I’m ready to ship, but I fear what may happen to the books when they arrive. Can the social science department really house and share them? A hundred institutional failures, petty thefts, or (most likely) lazy borrowers could mean this small donation’s depletion in a year.

Friday morning I taught growth models to my African development class. The key to wealth, they tell us, is human capital and technology. Together they count for two thirds or more of income in the OECD. Catch-up is, in part, a function of diffusion, of which libraries seem to me to be a small but essential element: not just the knowledge itself, but a love and habit of reading fostered from a young age.

Books are just one of the developing nation’s library challenges. Institutions and sustainability the other. This I am discovering.

That is why one of my favorite charities is Michael Kevane’s Friends of African Village Libraries (FAVL). Michael‘s a development economist at SCU, and one of my early models for an academic life devoted to international service.

I just learned his library NGO is up for a $20,000 donation from Better Books, to construct two new libraries in Burkina Faso. All they need are votes. Take 10 seconds, if you will, to click over to Better World Books and vote for FAVL.

Tuesday is the last chance to vote. You can also donate directly here.

6 Responses

  1. I will definitely add a vote. My business colleague and friend, Dan Ahimbisibwe runs the Kitengesa Community Library, outside of Masaka, Uganda http://www.kitengesalibrary.org/kclhome.htm. FAVL supports this library. The library does much more than just provide books to a rural community. Thanks to the addition of solar panels, it provides the main (if not only?) source of electricity in this rural area. This means there is now a space for community meetings, a place to do homework, a place to congregate after dark, a place to charge mobile phones, better access to the outside world as a result, work opportunity for students at the secondary school (that go to their school fees and a scholarship fund)… I could go on and on. Of course the community members love it! I was amazed at the multiple levels of impact when I visited it a few years back.

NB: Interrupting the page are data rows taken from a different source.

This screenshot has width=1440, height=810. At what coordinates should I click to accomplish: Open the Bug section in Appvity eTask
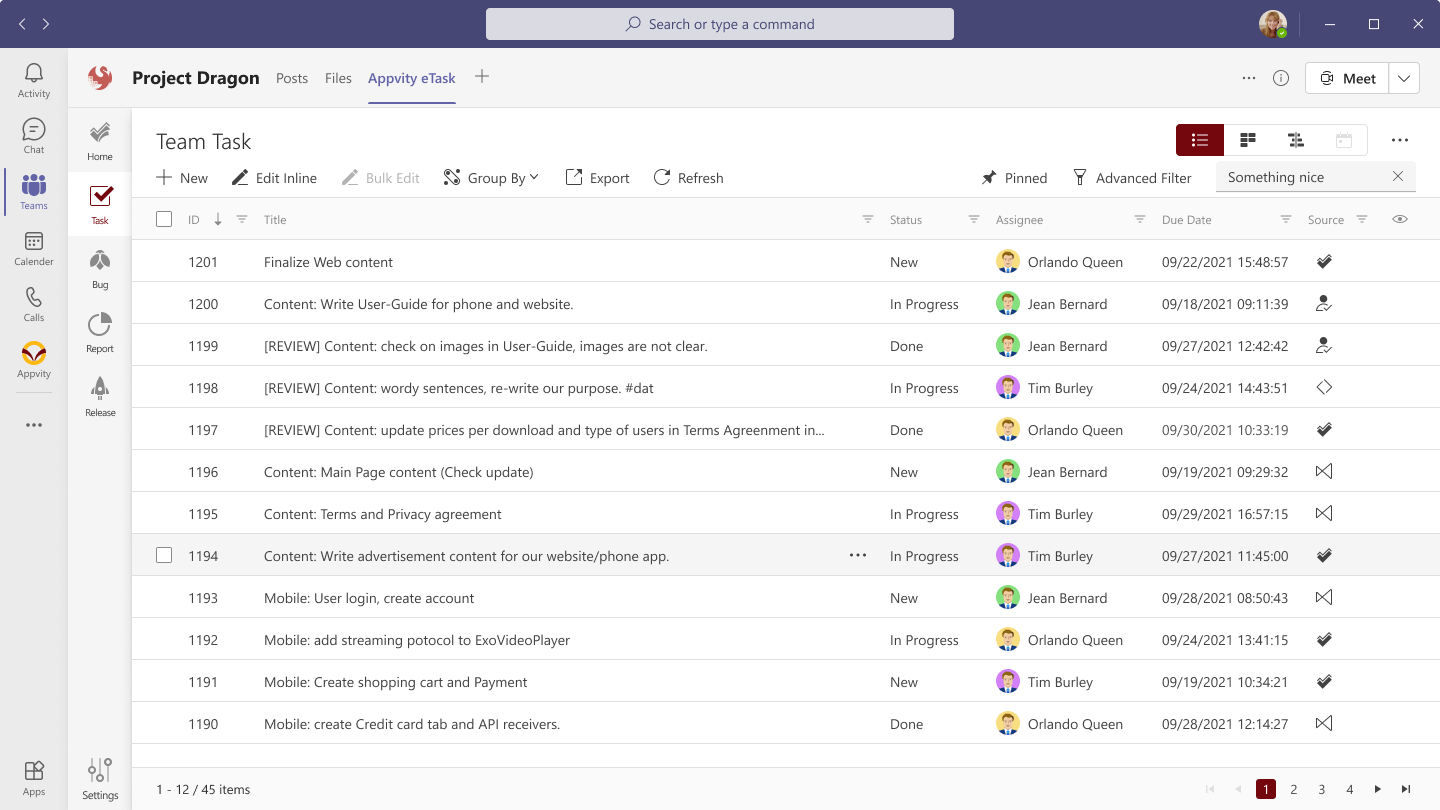tap(99, 268)
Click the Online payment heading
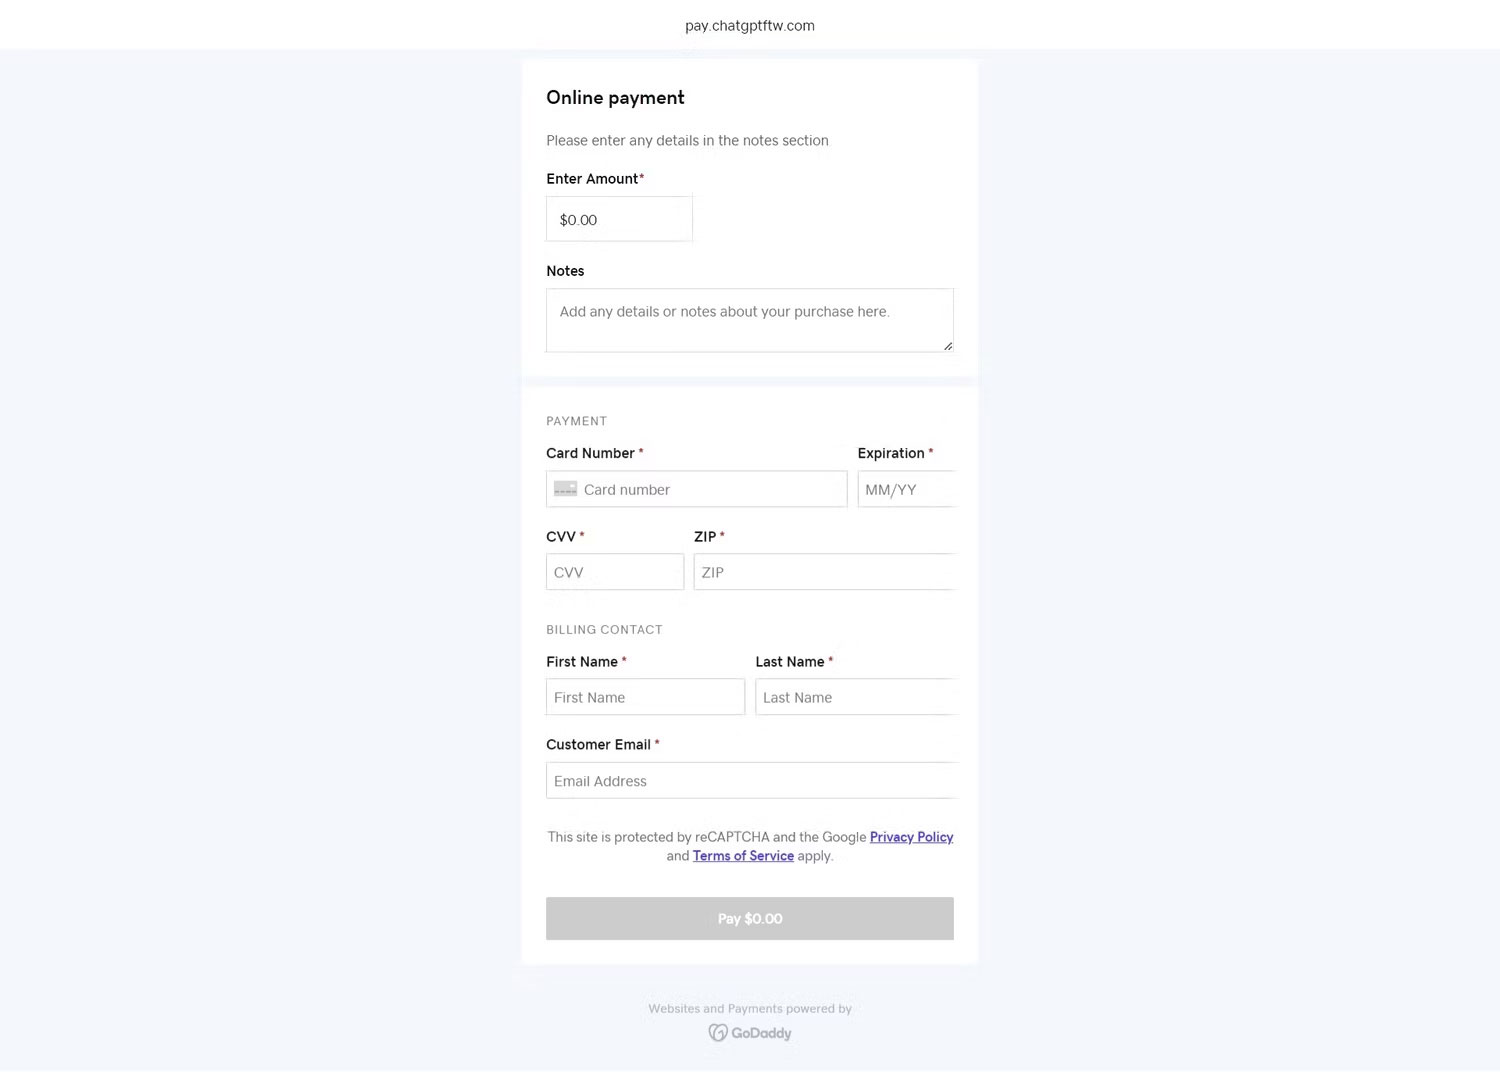Image resolution: width=1500 pixels, height=1072 pixels. [615, 97]
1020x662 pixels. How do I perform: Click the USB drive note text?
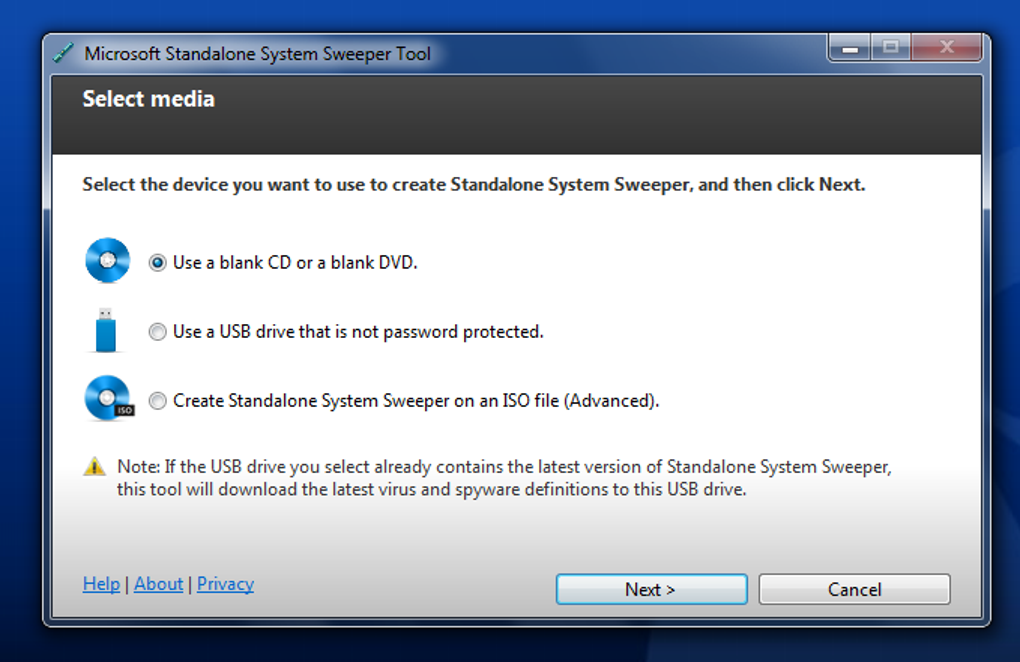[503, 478]
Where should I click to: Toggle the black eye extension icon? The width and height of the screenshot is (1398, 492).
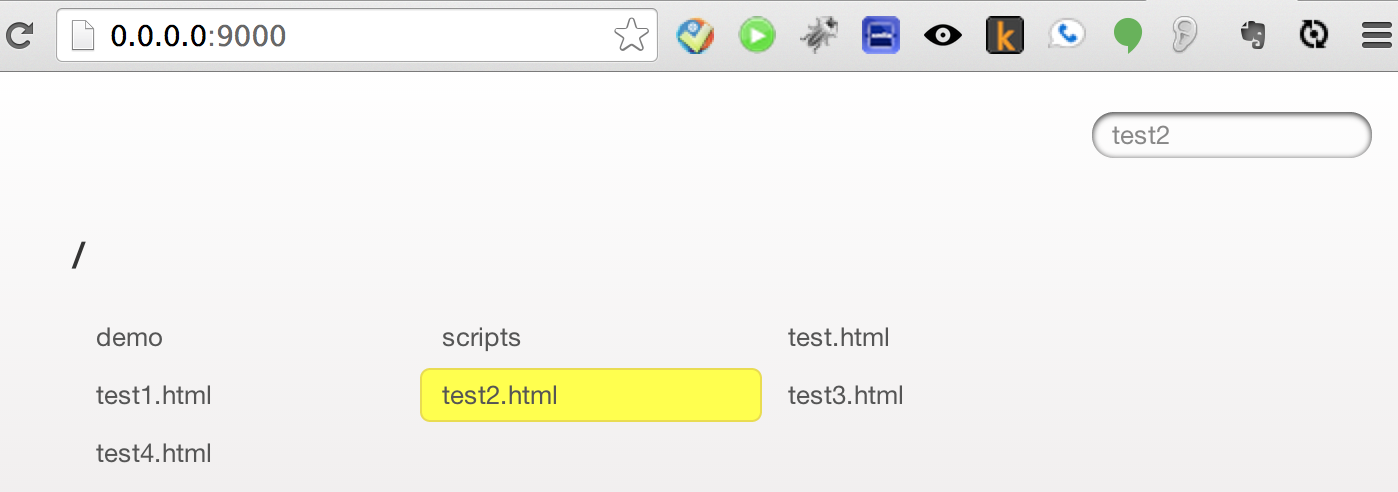click(942, 37)
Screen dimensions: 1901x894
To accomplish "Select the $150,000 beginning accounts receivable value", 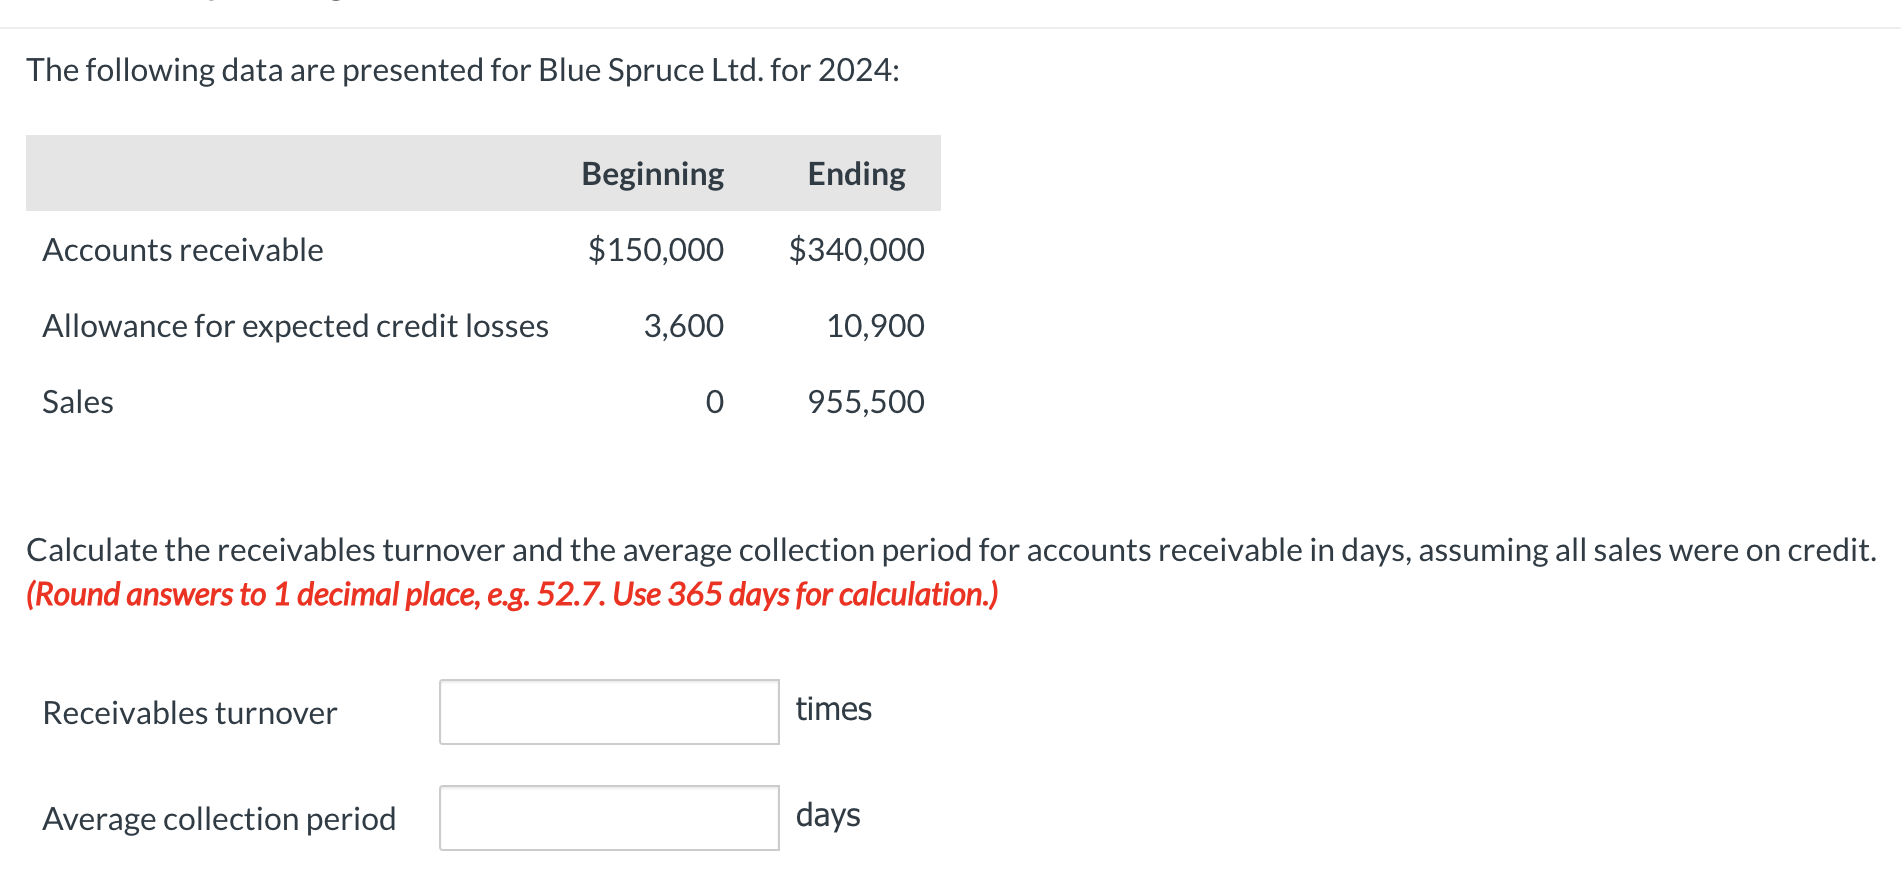I will click(x=656, y=250).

    They have a very simple, paper based process of library membership with fines for overdue books. It seems to work well.

    Good luck getting the books through customs and “customs.” I do recall trying to send a large package with soccer supplies to Liberia and this was a major concern. I am very curious to hear how smooth that process is. Perhaps a follow up post is in order?

  2. A bookstore recently opened next to JFK Hospital on Monrovia’s Tubman Boulevard. I haven’t been yet, or to the one Liberian library I have heard of, but not seen. I have been to the library run by the US Embassy, and its pretty amazing – in relative terms – but the woman who runs it has never once returned a phone call by me.

    And, there are at least a handful of religious bookstores, esp on Camp Johnson road.

  3. I work in a private university library here in Ghana, and even in this environment which, compared to the situation in Liberia, could be termed reasonably resourced, there are a lot of challenges in obtaining books. And as one of the comments above mentioned even if one receives shipments from outside Ghana, there are likely to be clearance charges – whether a small parcel sent through the post, or consignments sent by sea or air. There are bookshops, but they are limited in number, and they don’t always have what you want or need. And even if you can order materials, it will take several months before they arrive.

  4. It’s kind of beside the point of the post, but can you tell me the source for this statement: “The key to wealth… is human capital and technology. Together they count for two thirds or more of income in the OECD.” This would be a useful tidbit for my work.

  5. it’s possible the books could be subject to customs — when i was in kenya some twenty years ago some items like typewriters were subject to 100% tariffs. in that case they might end up in someone government beauracrat’s office for a few years until they were burned, taken into the trash, etc., or put on some book shelf somewhere meant to impress some other beauracrat or foreign visitor. i saw some sad things like that in kenya.